* [Given text]:
* * * *
Parameters for the simulations were mostly fixed (number of individuals at 150 (N), in five sessions (K) and fixed model parameters p0 and sigma), the parameter that varied was the number of traps in an array (grid.a). I was interested if there are any effects that can be attributed to the number of available traps (density of individuals given available traps). See the simulation code above for the rest of the parameters used.

if (file.exists("progress.txt")) {
    file.remove("progress.txt")
}

library(parallel)

cs <- makeCluster(3)
clusterExport(cl = cs, varlist = c("SCR0pois", "SCR0binom.cl", "scrUN", "e2dist"))

parLapplyLB(cl = cs, X = 1:15, fun = paraFunction, data.model = "binomial", numiter = 5000,
            N = 150, K = 5, p0 = -2.5, sigma = 3, grid.a = 5, lam0 = NA)
* * * *
Records from a pointing dataset:
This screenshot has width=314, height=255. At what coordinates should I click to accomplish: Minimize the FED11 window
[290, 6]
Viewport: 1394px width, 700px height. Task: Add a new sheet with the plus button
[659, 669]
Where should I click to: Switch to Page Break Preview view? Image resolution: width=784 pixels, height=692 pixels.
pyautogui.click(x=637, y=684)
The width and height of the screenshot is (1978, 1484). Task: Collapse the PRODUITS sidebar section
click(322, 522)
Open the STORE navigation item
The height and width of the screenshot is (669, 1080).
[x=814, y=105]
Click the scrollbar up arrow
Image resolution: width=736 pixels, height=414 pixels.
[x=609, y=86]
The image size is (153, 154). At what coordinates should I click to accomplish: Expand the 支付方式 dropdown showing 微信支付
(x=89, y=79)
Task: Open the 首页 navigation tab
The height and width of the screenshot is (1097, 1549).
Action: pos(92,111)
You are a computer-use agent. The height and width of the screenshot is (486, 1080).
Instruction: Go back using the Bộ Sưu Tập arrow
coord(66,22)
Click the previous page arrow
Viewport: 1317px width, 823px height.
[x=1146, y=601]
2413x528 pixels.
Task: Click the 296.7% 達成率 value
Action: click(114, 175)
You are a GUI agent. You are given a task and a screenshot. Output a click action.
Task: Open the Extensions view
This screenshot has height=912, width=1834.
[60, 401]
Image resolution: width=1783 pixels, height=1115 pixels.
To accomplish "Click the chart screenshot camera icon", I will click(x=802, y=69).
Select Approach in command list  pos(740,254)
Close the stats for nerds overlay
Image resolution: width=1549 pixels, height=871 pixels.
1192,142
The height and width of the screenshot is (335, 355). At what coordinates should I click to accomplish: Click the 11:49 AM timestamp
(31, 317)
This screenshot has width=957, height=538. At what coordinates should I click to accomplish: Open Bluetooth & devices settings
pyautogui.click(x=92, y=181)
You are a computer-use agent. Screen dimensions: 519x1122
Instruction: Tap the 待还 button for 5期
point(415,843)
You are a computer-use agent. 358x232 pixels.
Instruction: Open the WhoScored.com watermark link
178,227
* * * *
* [Set exercise 1]:
Retype the trap simulation text between "Parameters for the" and "cs <- makeCluster(3)", inclusive.
* [Set exercise 2]:
Extend the trap simulation text, starting after its last line.
This material stands apart from the trap simulation text.

* [Written answer 1]:
Parameters for the simulations were mostly fixed (number of individuals at 150 (N), in five sessions (K) and fixed model parameters p0 and sigma), the parameter that varied was the number of traps in an array (grid.a). I was interested if there are any effects that can be attributed to the number of available traps (density of individuals given available traps). See the simulation code above for the rest of the parameters used.

if (file.exists("progress.txt")) {
    file.remove("progress.txt")
}

library(parallel)

cs <- makeCluster(3)

* [Written answer 2]:
parLapplyLB(cl = cs, X = 16:30, fun = paraFunction, data.model = "binomial", numiter = 5000,
            N = 150, K = 5, p0 = -2.5, sigma = 3, grid.a = 7, lam0 = NA)

parLapplyLB(cl = cs, X = 31:45, fun = paraFunction, data.model = "binomial", numiter = 5000,
            N = 150, K = 5, p0 = -2.5, sigma = 3, grid.a = 10, lam0 = NA)

# Each simulation run is stored in a .RData file and contains estimates of a dataset
# using binomial, Poisson and unmarked model. Each .RData file is in turn scraped for
# results which are stored in a data.frame.

scrapeModelResults <- function(f, start) {
    load(f)
    # Try to find statistics for the model. If it fails it produces empty result.
    b <- tryCatch(expr = summary(window(mcmc(binom), start = start))$quantiles["N", ], 
                  error = function(e) structure(c(NA, NA, NA, NA, NA), .Names = c("2.5%", "25%", 
                                                                                  "50%", "75%", "97.5%")))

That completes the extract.